One of the fundamental premises of the Clean Air Act is that harmful emissions will be reduced over time by EPA periodically tightening standards. The Clean Power Plan is no exception to that rule. While the Act contemplated that most reductions would occur via the more stringent standards being applied to new facilities (or to existing facilities when they are modified), EPA has also done so even with the equivalent, but typically less onerous, 111(d) standards for existing sources. In fact, last year EPA proposed such a downwards revision (in the direction of less pollution) to the emission standards for municipal landfills.
Now that the Clean Power Plan is final and is winding its way through the D.C. Circuit on its way to the Supreme Court (the D.C. Circuit briefing was completed last week and an extraordinary two-day argument has been scheduled for June 1-2), it is time for policy makers, utilities, and regulators to start thinking about what comes next, since from its perspective EPA—intentionally—left much on the table in terms of emissions cuts.
They did so because challenges to EPA regulations come in two basic forms:
- “The regulation is illegal because the statute does not give EPA the authority it is exercising,” and
- “EPA has the authority to regulate, but it is impossible to meet the standard that EPA has imposed”.
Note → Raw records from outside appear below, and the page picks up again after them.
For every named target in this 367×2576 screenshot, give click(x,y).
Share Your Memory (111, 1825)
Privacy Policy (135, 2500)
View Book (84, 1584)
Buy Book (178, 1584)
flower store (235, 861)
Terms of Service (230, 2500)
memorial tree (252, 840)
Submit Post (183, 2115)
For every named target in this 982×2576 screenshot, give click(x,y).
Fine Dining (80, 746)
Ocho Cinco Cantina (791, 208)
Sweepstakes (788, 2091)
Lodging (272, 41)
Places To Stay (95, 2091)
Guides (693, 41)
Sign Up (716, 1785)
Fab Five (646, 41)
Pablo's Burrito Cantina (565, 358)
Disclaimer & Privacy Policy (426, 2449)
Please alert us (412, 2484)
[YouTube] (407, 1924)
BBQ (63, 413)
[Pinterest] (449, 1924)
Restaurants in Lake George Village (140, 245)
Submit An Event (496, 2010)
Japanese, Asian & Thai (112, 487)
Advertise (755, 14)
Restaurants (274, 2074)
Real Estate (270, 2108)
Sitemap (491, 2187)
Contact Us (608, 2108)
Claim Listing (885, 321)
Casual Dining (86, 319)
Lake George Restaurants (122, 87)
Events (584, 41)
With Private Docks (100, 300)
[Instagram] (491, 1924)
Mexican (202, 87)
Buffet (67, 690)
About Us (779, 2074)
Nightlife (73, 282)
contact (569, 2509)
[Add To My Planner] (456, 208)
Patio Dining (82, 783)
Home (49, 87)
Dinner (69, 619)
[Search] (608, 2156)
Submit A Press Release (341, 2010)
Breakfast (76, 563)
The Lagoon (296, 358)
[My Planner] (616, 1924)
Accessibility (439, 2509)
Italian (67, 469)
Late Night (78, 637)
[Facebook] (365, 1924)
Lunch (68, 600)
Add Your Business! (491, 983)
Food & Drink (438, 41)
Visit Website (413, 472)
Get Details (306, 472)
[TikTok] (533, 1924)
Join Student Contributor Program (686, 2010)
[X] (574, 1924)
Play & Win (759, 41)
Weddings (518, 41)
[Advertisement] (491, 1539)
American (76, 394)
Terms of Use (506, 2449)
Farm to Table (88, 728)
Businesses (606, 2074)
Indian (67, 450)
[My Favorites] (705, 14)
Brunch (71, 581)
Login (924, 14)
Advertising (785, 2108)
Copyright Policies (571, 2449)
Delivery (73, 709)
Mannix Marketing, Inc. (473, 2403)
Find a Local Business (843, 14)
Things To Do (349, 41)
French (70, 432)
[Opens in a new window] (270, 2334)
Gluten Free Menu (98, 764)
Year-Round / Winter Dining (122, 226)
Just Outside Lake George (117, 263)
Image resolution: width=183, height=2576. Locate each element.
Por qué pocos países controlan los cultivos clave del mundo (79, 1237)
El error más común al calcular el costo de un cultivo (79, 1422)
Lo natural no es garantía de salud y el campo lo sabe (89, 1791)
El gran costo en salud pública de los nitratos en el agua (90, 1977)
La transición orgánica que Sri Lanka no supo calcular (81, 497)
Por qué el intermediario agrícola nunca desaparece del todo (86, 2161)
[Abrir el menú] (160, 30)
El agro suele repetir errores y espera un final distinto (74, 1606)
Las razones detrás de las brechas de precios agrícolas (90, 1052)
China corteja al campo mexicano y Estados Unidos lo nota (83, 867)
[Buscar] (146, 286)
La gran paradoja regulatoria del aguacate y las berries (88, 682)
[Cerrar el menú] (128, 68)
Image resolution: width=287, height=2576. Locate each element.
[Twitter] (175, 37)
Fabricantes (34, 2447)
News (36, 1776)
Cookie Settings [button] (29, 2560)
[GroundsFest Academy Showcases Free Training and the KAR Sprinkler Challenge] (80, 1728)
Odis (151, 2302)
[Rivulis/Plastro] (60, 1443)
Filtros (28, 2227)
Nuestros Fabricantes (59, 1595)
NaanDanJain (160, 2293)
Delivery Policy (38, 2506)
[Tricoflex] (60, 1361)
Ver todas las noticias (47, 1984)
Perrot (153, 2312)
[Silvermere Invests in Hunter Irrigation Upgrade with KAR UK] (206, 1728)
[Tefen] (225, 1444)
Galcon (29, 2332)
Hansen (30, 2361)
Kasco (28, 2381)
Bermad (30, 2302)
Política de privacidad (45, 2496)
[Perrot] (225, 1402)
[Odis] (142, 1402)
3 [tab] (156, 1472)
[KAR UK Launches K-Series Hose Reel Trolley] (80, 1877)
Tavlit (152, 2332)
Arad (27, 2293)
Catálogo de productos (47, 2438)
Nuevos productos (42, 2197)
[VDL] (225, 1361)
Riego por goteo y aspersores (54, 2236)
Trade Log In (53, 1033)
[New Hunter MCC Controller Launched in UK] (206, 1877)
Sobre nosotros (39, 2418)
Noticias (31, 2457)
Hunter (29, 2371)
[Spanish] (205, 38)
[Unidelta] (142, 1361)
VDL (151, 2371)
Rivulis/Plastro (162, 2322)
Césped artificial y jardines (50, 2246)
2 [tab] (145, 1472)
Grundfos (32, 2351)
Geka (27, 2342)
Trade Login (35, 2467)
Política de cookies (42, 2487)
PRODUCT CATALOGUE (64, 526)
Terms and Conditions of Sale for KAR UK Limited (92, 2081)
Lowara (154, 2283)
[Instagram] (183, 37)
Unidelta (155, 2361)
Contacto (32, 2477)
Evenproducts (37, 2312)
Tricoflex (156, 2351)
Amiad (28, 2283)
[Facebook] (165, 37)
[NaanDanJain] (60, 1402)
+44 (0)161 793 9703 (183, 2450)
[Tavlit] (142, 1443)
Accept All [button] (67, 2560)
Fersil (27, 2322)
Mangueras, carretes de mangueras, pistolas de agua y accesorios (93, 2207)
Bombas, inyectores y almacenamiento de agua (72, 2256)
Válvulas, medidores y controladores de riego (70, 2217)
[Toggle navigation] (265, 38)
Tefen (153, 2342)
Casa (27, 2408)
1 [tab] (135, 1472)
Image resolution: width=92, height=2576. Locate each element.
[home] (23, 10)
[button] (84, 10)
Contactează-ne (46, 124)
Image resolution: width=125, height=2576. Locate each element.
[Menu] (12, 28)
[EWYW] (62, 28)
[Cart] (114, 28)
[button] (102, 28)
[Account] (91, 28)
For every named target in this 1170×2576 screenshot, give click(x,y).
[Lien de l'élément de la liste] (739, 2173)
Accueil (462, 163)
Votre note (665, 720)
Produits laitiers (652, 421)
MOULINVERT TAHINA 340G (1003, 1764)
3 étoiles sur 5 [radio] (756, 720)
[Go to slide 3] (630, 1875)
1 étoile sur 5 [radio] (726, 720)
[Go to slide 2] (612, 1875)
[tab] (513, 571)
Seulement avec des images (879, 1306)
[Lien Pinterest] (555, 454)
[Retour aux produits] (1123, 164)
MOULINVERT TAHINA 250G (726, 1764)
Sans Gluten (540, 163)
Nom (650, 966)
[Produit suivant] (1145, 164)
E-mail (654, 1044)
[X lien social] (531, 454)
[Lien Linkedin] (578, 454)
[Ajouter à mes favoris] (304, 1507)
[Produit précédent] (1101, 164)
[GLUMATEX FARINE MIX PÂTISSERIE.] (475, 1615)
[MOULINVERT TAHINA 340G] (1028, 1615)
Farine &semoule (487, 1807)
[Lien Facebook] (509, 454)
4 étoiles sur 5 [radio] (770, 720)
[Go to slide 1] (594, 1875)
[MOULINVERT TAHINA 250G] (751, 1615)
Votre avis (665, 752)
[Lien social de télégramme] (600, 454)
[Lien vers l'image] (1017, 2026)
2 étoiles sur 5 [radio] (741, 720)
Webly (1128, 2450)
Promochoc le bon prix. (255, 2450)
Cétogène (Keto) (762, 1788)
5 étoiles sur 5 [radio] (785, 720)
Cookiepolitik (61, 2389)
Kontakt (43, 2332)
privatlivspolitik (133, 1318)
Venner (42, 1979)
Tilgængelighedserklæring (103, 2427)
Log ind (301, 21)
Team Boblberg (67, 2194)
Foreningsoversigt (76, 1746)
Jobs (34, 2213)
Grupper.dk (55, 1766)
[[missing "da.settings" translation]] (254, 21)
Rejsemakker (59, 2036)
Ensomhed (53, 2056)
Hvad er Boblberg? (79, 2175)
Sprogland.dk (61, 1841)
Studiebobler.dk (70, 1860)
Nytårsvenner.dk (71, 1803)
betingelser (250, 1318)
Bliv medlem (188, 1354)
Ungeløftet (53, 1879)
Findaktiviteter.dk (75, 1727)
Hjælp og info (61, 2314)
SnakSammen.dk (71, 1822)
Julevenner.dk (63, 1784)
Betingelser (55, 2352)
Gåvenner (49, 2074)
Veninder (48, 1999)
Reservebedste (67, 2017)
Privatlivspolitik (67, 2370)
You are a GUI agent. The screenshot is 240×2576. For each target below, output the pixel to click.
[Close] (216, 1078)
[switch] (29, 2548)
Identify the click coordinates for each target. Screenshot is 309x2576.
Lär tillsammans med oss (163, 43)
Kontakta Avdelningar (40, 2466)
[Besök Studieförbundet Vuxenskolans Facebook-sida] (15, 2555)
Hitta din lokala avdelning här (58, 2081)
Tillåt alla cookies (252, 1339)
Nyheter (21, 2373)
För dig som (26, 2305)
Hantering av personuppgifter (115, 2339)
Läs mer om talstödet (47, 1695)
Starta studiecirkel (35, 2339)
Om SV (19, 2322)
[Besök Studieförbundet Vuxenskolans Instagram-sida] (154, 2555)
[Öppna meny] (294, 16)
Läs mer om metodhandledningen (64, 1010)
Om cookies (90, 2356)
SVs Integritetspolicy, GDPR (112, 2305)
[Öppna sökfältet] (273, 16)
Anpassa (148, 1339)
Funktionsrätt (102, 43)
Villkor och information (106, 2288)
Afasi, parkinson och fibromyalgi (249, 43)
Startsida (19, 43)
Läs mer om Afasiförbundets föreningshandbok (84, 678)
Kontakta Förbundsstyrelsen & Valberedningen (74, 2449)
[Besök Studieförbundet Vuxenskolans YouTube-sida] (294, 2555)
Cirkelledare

From Day 1, it was clear that the legal issue of whether the Clean Air Act gave EPA the authority to go outside the fence line—requiring emissions reductions far beyond what could be accomplished by simply improving the efficiency of coal-fired power plants—would be in play. Thus, by making the regulations less stringent between the proposed and final rules, EPA largely took the issue of whether it was feasible to meet the standards off the table.
This helps explain the collective shrug from the utility industry as to whether they would be able to reach the CPP targets. This may reflect private deals to award cap-and-trade allowances for free, as the utilities almost universally request. But we note that earlier this month Dominion Resources, one of the country’s most notoriously anti-regulation utilities, showed up in the D.C. Circuit to support the CPP. Dominion argued that the rulemaking:
… is compatible with current trends toward additional renewable and natural gas generation in the power sector based on market conditions and customer demands, as well as already-finalized state and federal environmental requirements aimed at pollutants that have long been subject to federal regulation under the Clean Air Act.
In other words, for them at least, no big deal.
But, assuming that the Supreme Court upholds EPA’s authority and Hillary (or Bernie) becomes President, EPA will be under enormous pressure, both domestically and internationally, to revise those standards. The domestic pressure will come from environmentalists who believe the CPP is too lenient and unambitious. The international pressure will come because (in our view), the United States will miss its 2025 Paris target. Significant additional reductions from the power sector will be necessary in order to reach that target by 2030.
The Supreme Court will decide the CPP’s fate very late in 2017 or in early 2018. Assuming that the Court upholds EPA’s authority, it will send the CPP back to EPA to figure out new timelines for states to submit their implementation plans. That will provide the EPA with the perfect opportunity to simultaneously revise the 2030 targets.
The $64 question is how much more will EPA ratchet up the 2030 CPP targets. We hesitate to guess since there are so many variables in play:
- Come 2018, what will overall U.S. and power-sector emissions be?
- What will be the projections for both of those numbers in 2025 and 2030?
- Is the economy – and electricity demand – growing strongly or is it still stagnant?
- How did Hillary do in the coal-heavy critical swing states of Pennsylvania and Ohio?
- Is the shale gas production revolution and accompanying low gas prices still in full swing?
As a legal matter, EPA would be constrained only by the Act’s requirement that the agency take into account the standards’ cost. However, the whopping benefits numbers generated by the agency’s use of the Social Cost of Carbon—and additionally the assumed benefits of the reductions in emissions of other pollutants—mean that there would be a considerable way to go before the costs of lowering the CPP’s CO2 cap outweighed the apparent benefits of doing so.
Politically, the assessment will perhaps be somewhat different. The business community has already cried foul over the existing CPP burdens. Going beyond what is seen as feasible through fuel switching and a smooth integration of new renewable capacity is another matter, especially if it means taking away a big part of the revenue windfall the utilities have mentally already booked for those free allowances (since many less would be available to them). And that’s where the political context described above will come back into play.
But make no mistake about it. If Hillary wins in November, the EPA modelers down in Research Triangle, North Carolina, will get the green light to start (or we suspect, continue and intensify) work on the CPP 2.0 standards. And they will be tighter than what we’re contemplating today.
 Procedural challenges – and they are at issue in the CPP case – are a third flavor but, as the name implies, do not challenge the substance of the agency’s action.